Isn’t this problematic? The optimizer will later get all the model.parameters, but if 2 Sequentials are missing, they will not get trained as a consequence right?

import torch
import torch.nn as nn

class model(nn.Module):
    
    def __init__(self):
        super(model,self).__init__()
        sequence_generated_var = [nn.Linear(5, 1)]
        self.gen_energy = nn.Sequential(*sequence_generated_var)
        self.gen_theta = nn.Sequential(*sequence_generated_var)
        self.gen_phi = nn.Sequential(*sequence_generated_var)
    def forward(self,x):
        return
   
print([x[0] for x in m.named_parameters()])#outputs  ['gen_energy.0.weight', 'gen_energy.0.bias']

I guess there is a good explanation for the case and I hope someone can enlighten me.

Thanks in advance.

JuanFMontesinos · January 5, 2021, 6:11pm

hmmm Can you try to instantiate the linear model once per definition?
I wonder if it can detect they all are pointing to the same object

CedricLy · January 5, 2021, 6:34pm

Well i get a response if I go model.gen_theta or model.gen_energy.

They even have different weights.

JuanFMontesinos · January 6, 2021, 7:26pm

Hmm
The modules should be registered at
model._modules
So you can check the keys at
model._modules.keys()
Can you post a reproducible script?
I think you may be facing a silly error.

CedricLy · January 6, 2021, 9:54pm

import torch
import torch.nn as nn

class model(nn.Module):
    
    def __init__(self):
        super(model,self).__init__()
        sequence_generated_var = [nn.Linear(5, 1)]
        self.gen_energy = nn.Sequential(*sequence_generated_var)
        self.gen_theta = nn.Sequential(*sequence_generated_var)
        self.gen_phi = nn.Sequential(*sequence_generated_var)
    def forward(self,x):
        return
  
m = model()
print([x[0] for x in m.named_parameters()])#outputs  ['gen_energy.0.weight', 'gen_energy.0.bias']
m._modules.keys() # outputs  odict_keys(['gen_energy', 'gen_theta', 'gen_phi'])

This is my minimal example.

JuanFMontesinos · January 7, 2021, 1:37am

Hmm I don’t know why but for some reason instantiating from the same module causes this error.

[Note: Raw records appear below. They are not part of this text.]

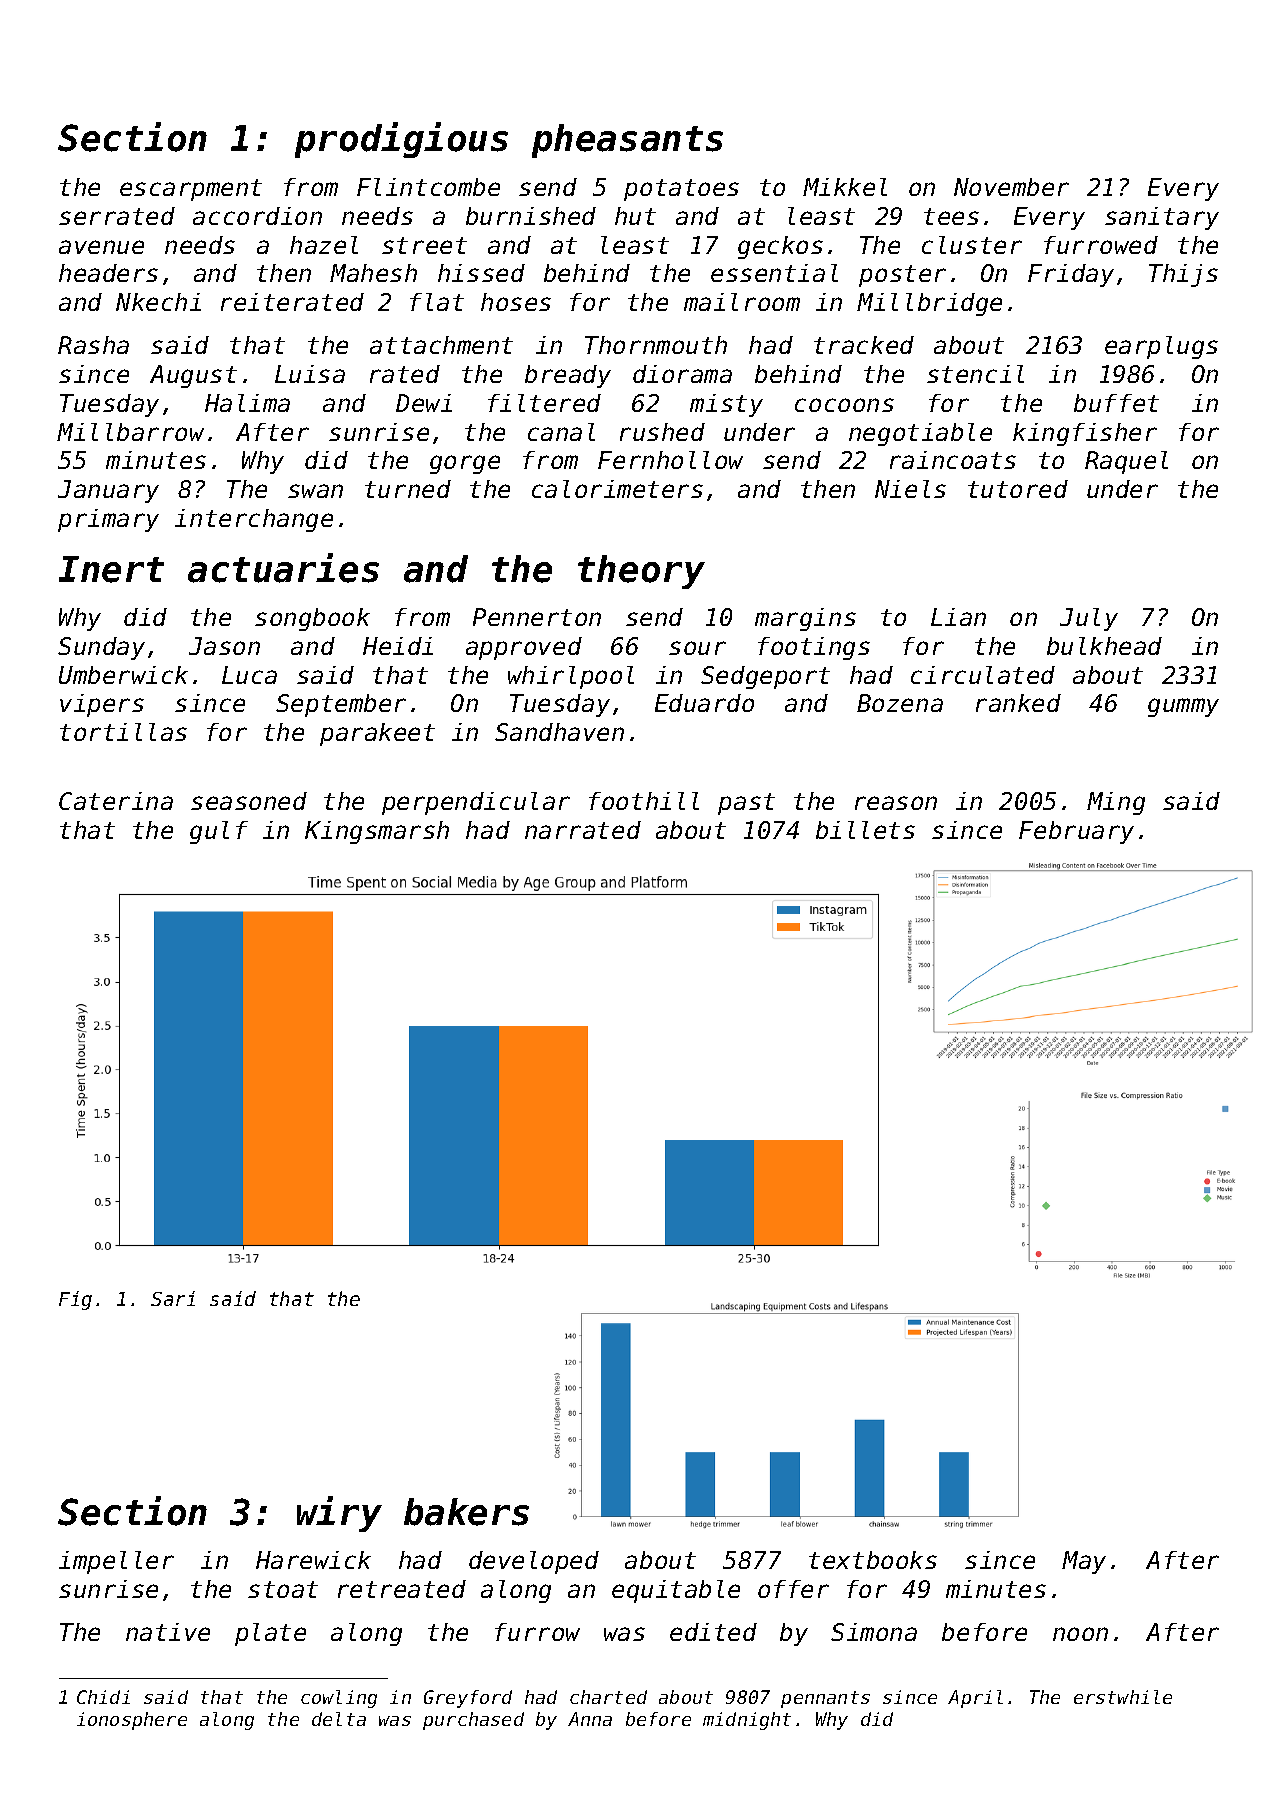 Image resolution: width=1279 pixels, height=1809 pixels. I want to click on pheasants, so click(627, 141).
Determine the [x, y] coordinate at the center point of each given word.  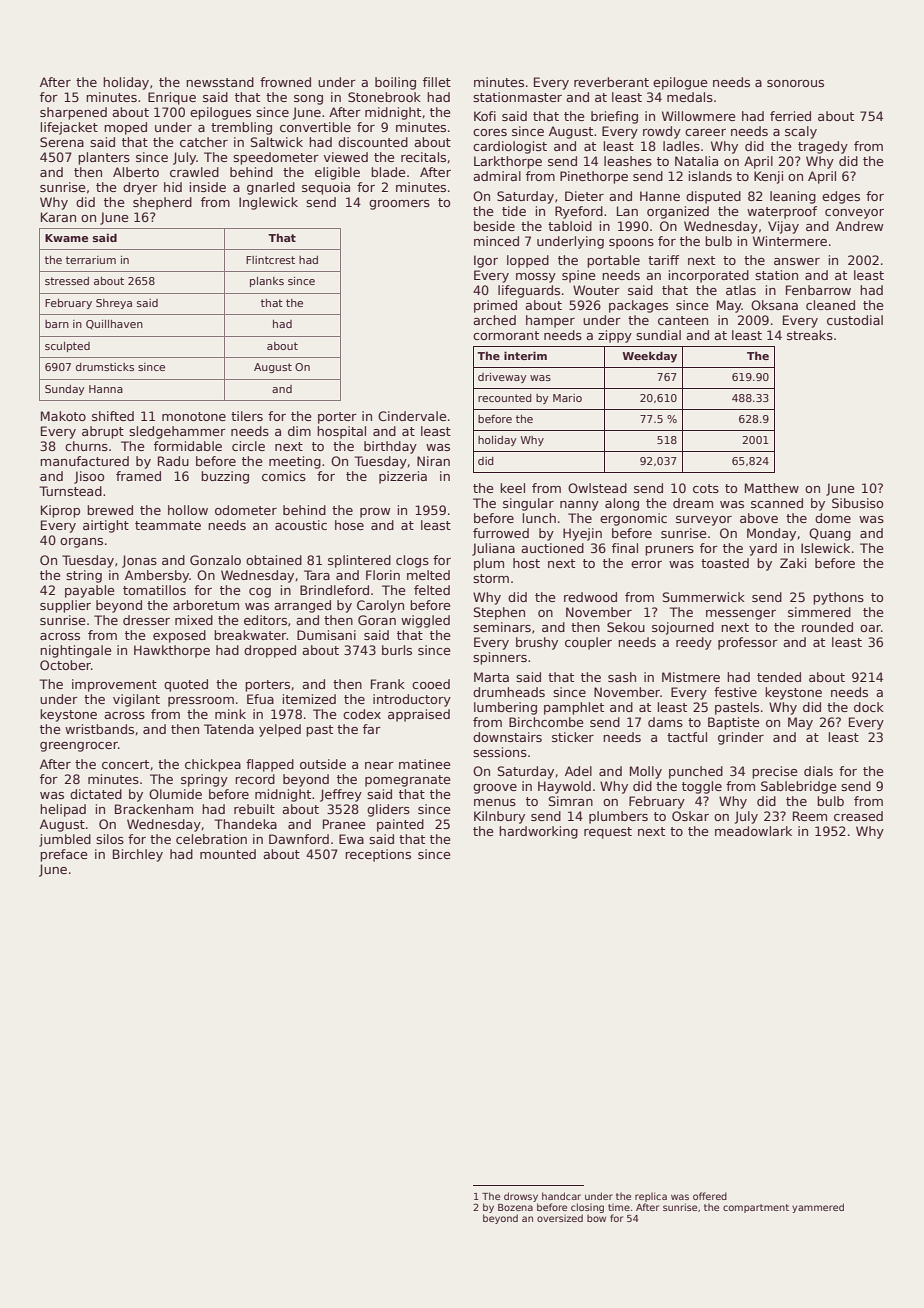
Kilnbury [499, 817]
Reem [810, 816]
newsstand [220, 82]
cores [490, 132]
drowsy [521, 1197]
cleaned [830, 305]
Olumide [175, 794]
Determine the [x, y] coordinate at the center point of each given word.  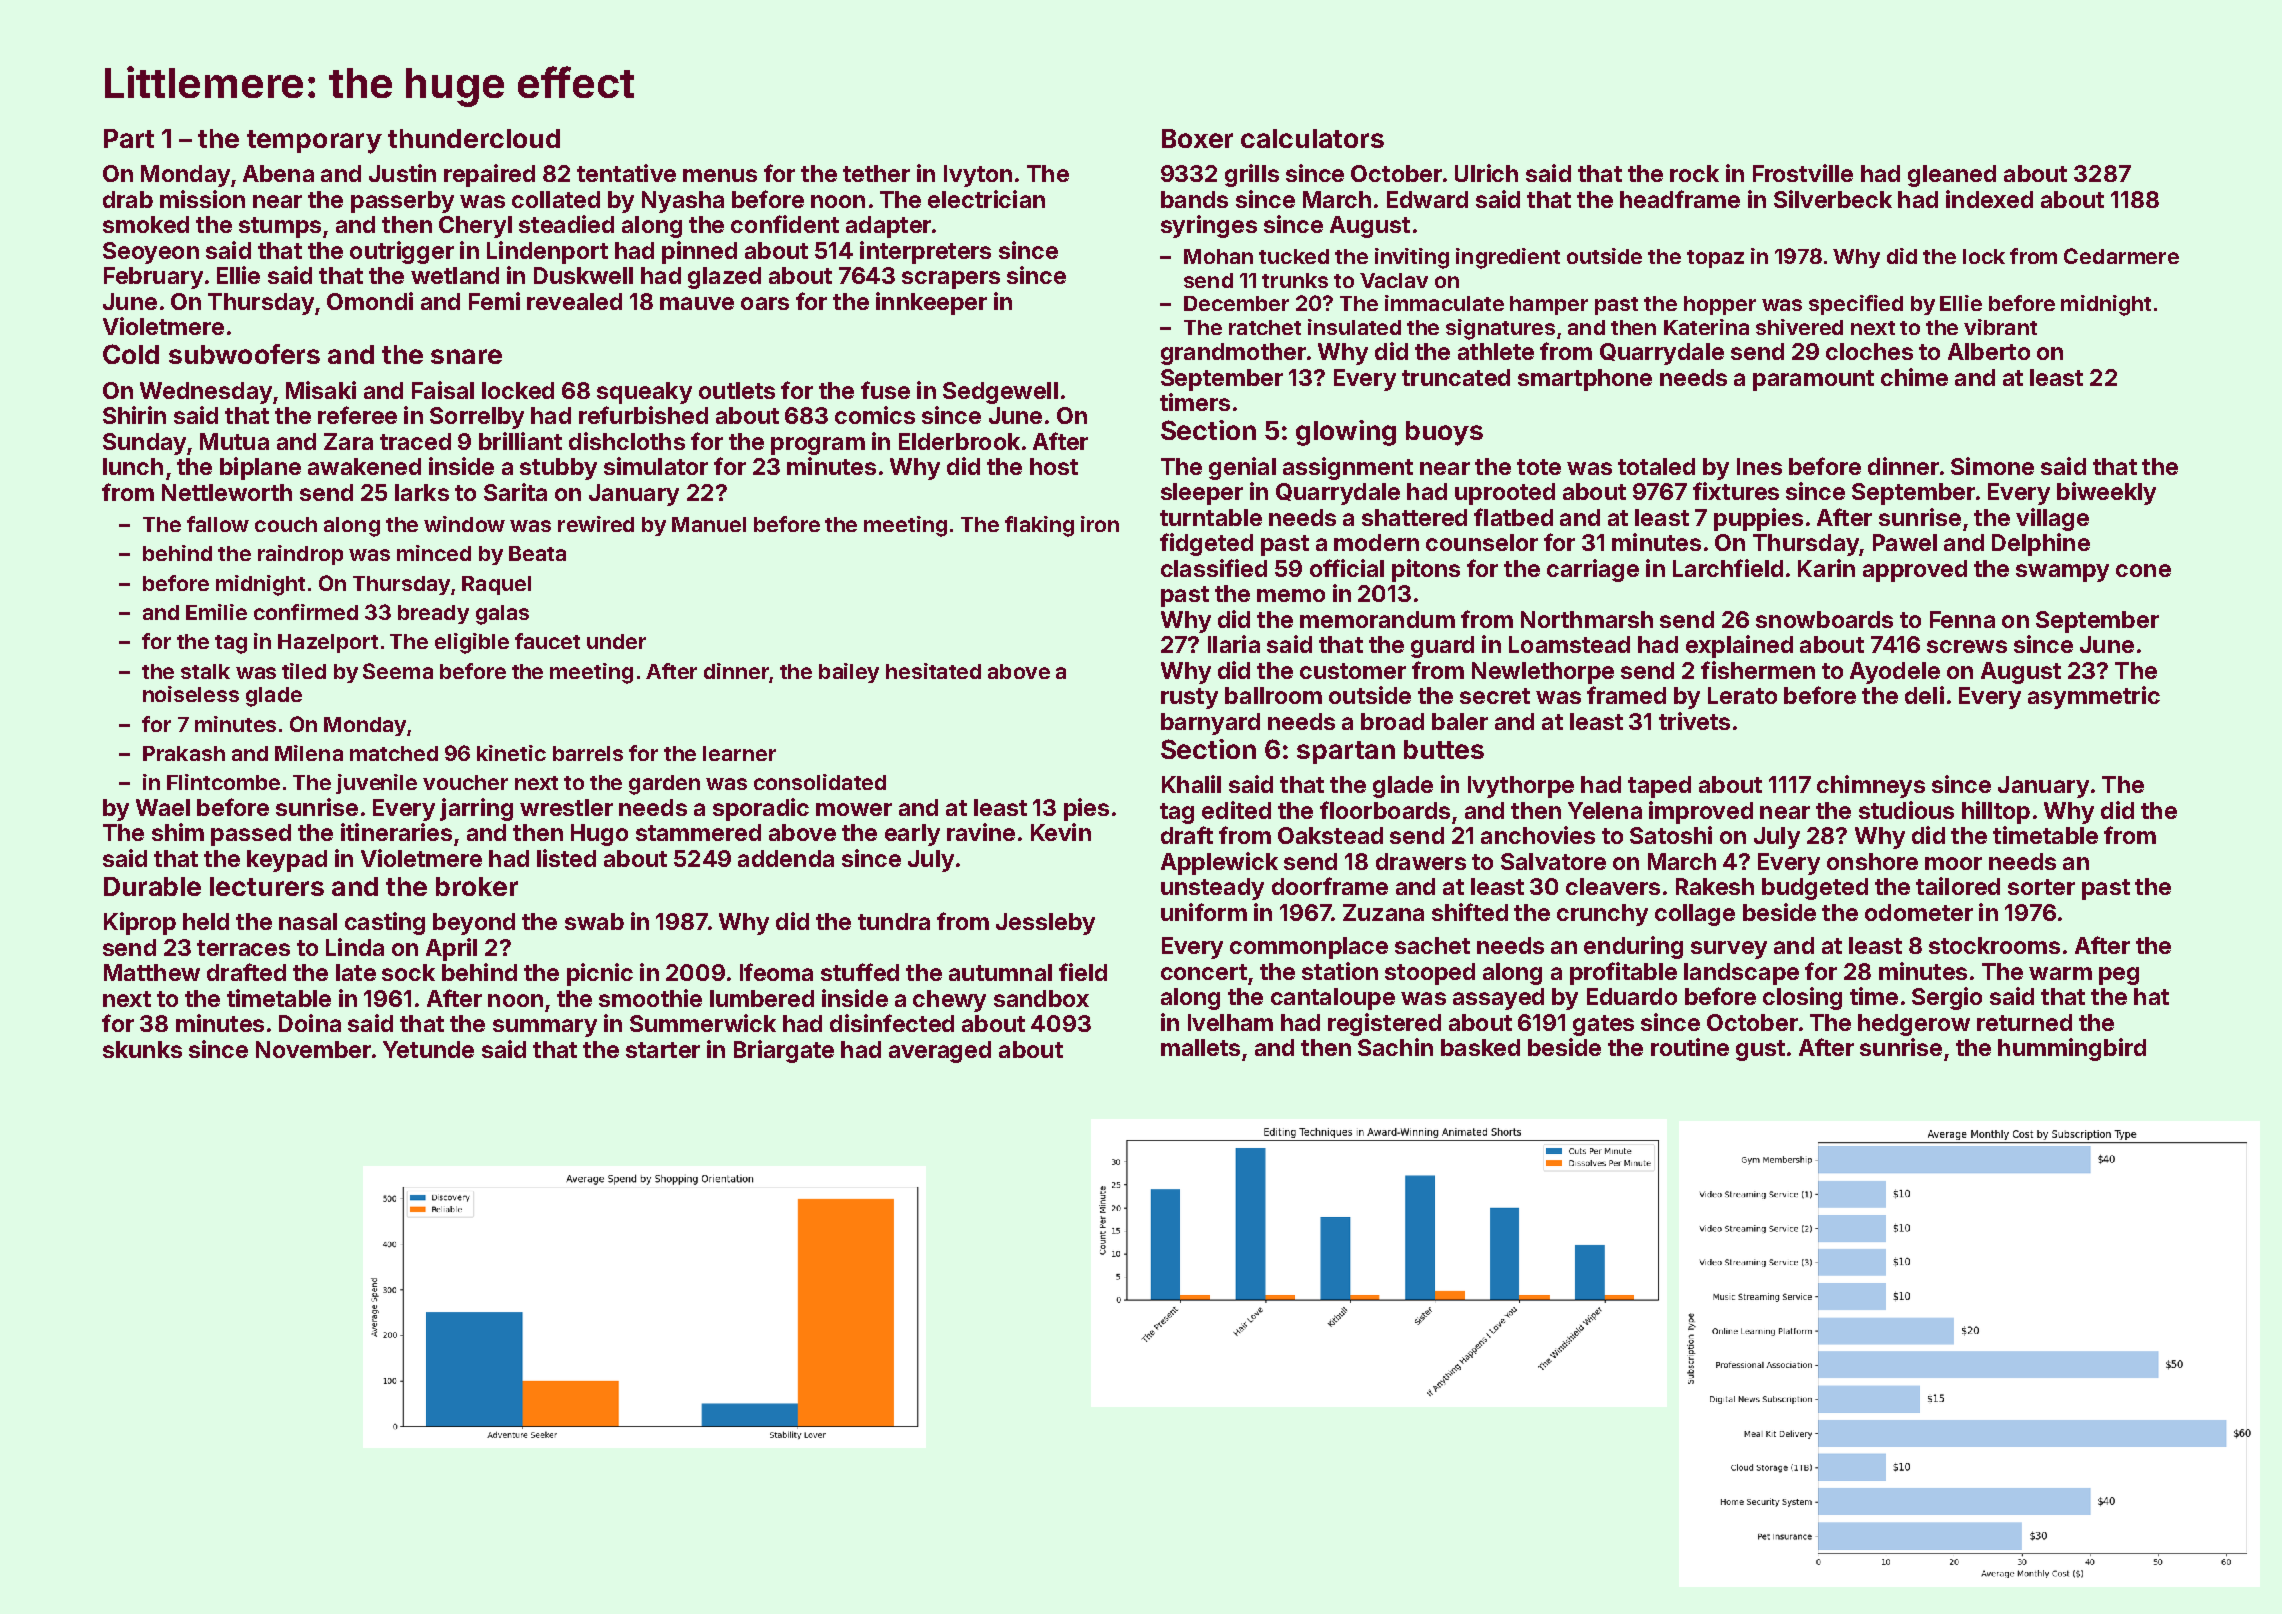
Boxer [1197, 138]
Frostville [1803, 173]
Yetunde [428, 1049]
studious [1906, 810]
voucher [465, 782]
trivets [1694, 721]
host [1054, 466]
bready [433, 614]
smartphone [1585, 380]
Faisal [443, 390]
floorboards [1385, 810]
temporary [314, 142]
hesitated [933, 671]
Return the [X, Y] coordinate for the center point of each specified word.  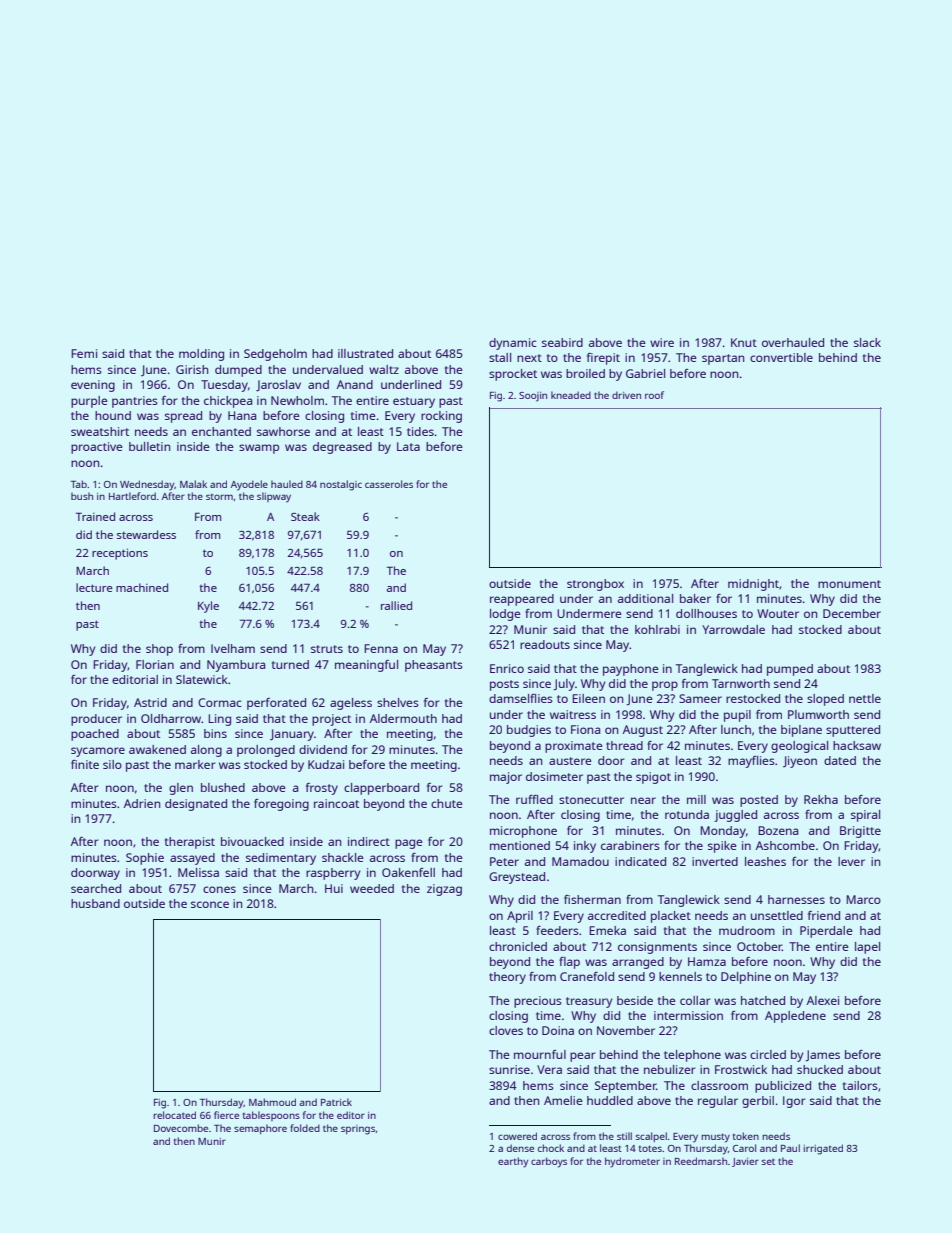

If you create one instance per nn.Sequential it does work.

Internally the id of

id(self._modules['gen_energy']._modules['0'].weight)

is the same than

id(self._modules['gen_theta']._modules['0'].weight)

Soo it’s somehow recognizing that when generating the params.

If you want to do that you need to deepcopy the nn.Linear

CedricLy · January 7, 2021, 8:41pm

Ok I suspected something like that.
Is this intentional? I can’t think of a use case. Maybe something with recurrent layers?

JuanFMontesinos · January 8, 2021, 1:36pm

Well, I don’t know at which point of the code these happens but makes sense since gradients are tracked at a tensor level. Sooo when you call the iterable the parameters are returned only once (you don’t want several backprop updates).

If you look at pieces of code which uses an already-instantiated layer to create several ones deepcopy is always used.